His presentation was on a polyclonal antibody that could be a clinical marker for gastric diseases such as gastric adenocarcinoma and ulceration.
In this project a polyclonal antibody was raised to a previously described gastric mucin fragment, isolated from the crude mucus secretions of patients with gastric disease. Its role in the pathogenesis of gastric cancer is now being investigated and an attempt is being made to identify it in collaboration with Dr Bongani Ndimba, head of the Proteomics Research Group in the Department of Biotechnology at the University of the Western Cape.
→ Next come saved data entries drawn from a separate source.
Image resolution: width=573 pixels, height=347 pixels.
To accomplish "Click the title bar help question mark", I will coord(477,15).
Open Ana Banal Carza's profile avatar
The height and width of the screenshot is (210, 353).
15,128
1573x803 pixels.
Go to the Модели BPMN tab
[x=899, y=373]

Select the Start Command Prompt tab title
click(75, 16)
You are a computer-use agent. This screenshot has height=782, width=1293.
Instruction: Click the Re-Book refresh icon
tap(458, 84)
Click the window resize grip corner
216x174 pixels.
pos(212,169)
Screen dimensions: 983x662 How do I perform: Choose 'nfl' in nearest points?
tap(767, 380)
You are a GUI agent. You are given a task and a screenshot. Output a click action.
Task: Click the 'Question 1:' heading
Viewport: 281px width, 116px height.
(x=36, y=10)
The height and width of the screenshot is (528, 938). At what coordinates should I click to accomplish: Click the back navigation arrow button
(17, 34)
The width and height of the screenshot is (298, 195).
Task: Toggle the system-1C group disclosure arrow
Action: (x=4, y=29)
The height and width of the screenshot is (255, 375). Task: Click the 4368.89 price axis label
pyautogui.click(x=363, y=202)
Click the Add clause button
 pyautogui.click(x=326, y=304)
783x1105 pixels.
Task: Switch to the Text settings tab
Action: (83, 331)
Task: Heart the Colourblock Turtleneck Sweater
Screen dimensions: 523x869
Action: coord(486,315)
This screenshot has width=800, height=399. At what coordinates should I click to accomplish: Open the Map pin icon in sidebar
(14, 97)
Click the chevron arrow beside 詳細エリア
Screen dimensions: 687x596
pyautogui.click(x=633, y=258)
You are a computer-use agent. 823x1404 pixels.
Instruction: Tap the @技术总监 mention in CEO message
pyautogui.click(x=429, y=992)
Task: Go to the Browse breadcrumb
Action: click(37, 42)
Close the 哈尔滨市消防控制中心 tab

Angorn was one of the leading academic surgeons in South Africa in the late 1970s and early 1980s. He was an ardent supporter of research and was instrumental in the success of the Surgical Research Society (SRS). He died prematurely of cancer.
The SRS acknowledged his contributions to the society by naming a prize in his honour. The prestigious prize is awarded for the best presentation by a young researcher at the annual meeting of the SRS of Southern Africa.
Chirwa will present his research findings at a plenary session at the Society of Academic and Research Surgery (SARS) in Birmingham in January next year. His supervisor, Professor Anwar Mall, was delighted.
"Chirwa has shown great enthusiasm for his work."
Chirwa said: "The award is a personal one, but I would also like to share it with my supervisor and colleagues who have supported me."